» Görev: Aşağıdaki, Scientology ve Tom Cruise'un kızı hakkındaki haberi son cümlesinden sonra devam ettirin.

30 yıl sonra Scientology'den ayrılan aktris, Tom Cruise'un kızı hakkındaki "ana planı" anlattı

Eski Scientology müridi Leah Remini, Cruise'un kızını büyüdüğünde tarikata sokmaya çalışacağını öne sürdü

 Tom Cruise'un Katie Holmes ile evliliğinden dünyaya gelen kızı Suri Cruise şu anda 14 yaşında (Reuters)
Tom Cruise'un Katie Holmes ile evliliğinden dünyaya gelen kızı Suri Cruise şu anda 14 yaşında (Reuters)
TT

30 yıl sonra Scientology'den ayrılan aktris, Tom Cruise'un kızı hakkındaki "ana planı" anlattı

 Tom Cruise'un Katie Holmes ile evliliğinden dünyaya gelen kızı Suri Cruise şu anda 14 yaşında (Reuters)
Tom Cruise'un Katie Holmes ile evliliğinden dünyaya gelen kızı Suri Cruise şu anda 14 yaşında (Reuters)

Scientology tarikatının eski müritlerinden Liah Remini, Tom Cruise'la ilgili şok edici iddialarına devam ediyor.
Remini'ye göre ünlü aktör, tarikata katılmasını sağlamak için için eski karısı Katie Holmes'tan olan 14 yaşındaki kızı Suri'nin büyümesini bekliyor.
New York Post'a açıklamalarda bulunan 50 yaşındaki Remini "Scientology tarikatı Katie'yi baskıcı biri ve bir düşman olarak görüyor. Bu nedenle Tom diğer Scientology üyeleri gibi onun Suri'yle bağlantısı olmaması gerektiğine inanıyor. Eminin Tom'un ana planı, Suri büyüyene kadar bekleyip sonra onu tarikata çekmek ve annesinden uzaklaştırmak" ifadelerini kullandı.

» Sağlanan Malzeme:

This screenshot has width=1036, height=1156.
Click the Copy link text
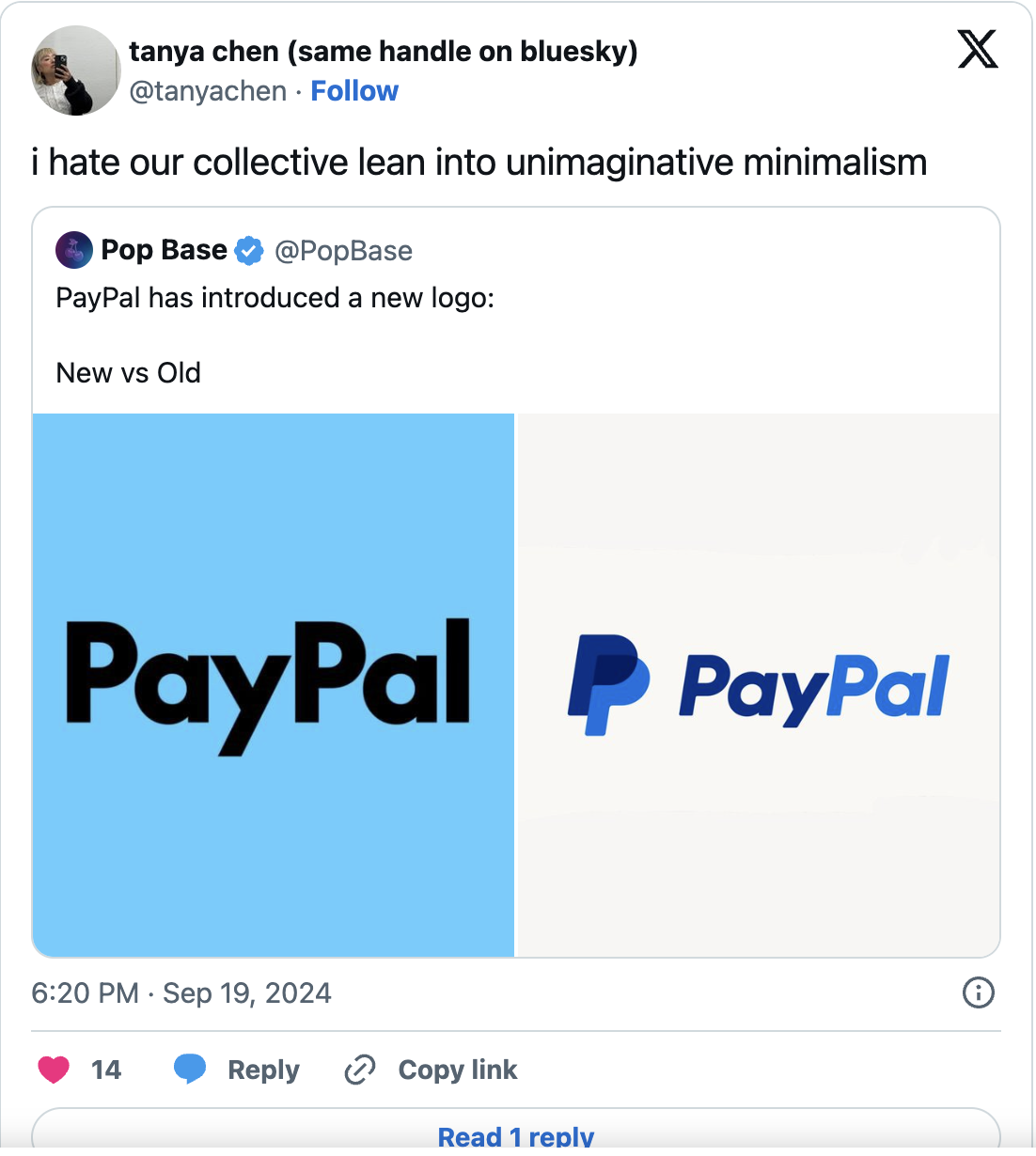(x=458, y=1070)
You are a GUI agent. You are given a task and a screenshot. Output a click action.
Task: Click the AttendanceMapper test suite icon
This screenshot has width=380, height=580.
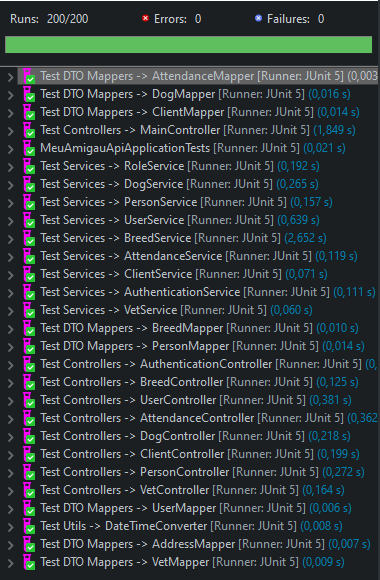tap(29, 77)

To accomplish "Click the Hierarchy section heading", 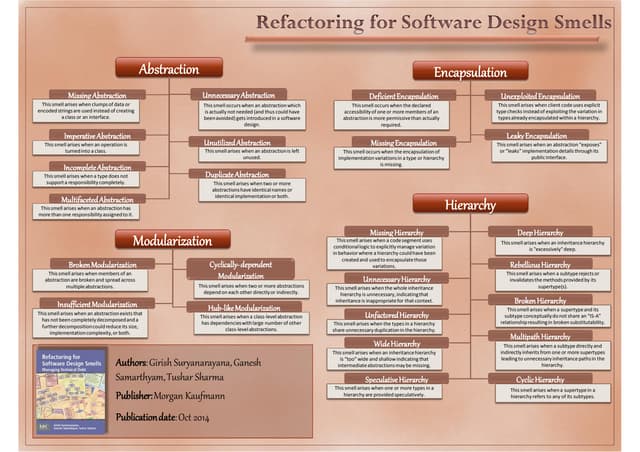I will click(x=470, y=204).
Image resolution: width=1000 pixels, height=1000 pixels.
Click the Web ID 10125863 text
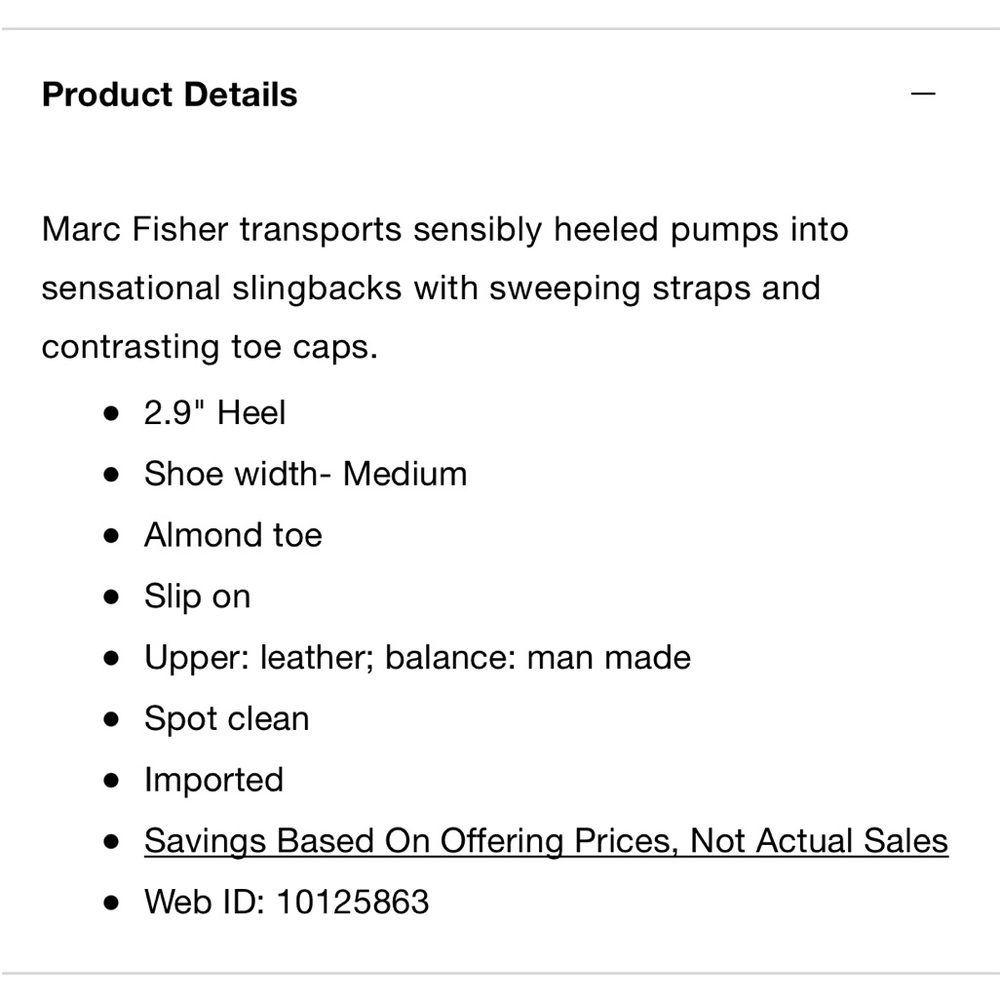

» Çıktı:
Komedi dizisi King of Quuens'de rol alan oyuncu, Holmes'un 2012'de Cruise'dan aniden ayırlmasına şaşırdığını da söyledi.
Katie'in Scientology'de olduğunu biliyordum ve Tom'un dünyasıyla çok beyni yıkanmış görünüyordu. Ancak zaman geçtikçe yaptığı şeylerin kızını korumak için olduğunu anladım. Kızını korumak için bir çeşit anlaşma yaptığını varsayıyorum.
Crusie'un temsilcileri New York Post'a Remini'nin iddialarıyla ilgili yorum yapmayı reddetti.
Remini annesinin Scientology tarikatına girmesi sonucu 9 yaşından beri tarikatın içinde büyümüştü. Scientology Kilise'sinin lideri David Miscavige'in yönetim şeklini sorguladıktan sonra 2013'te tarikattan ayrılan Remini, 2015'te "Troublemaker: Surviving Hollywood and Scientology" adlı anı kitabını yazdı.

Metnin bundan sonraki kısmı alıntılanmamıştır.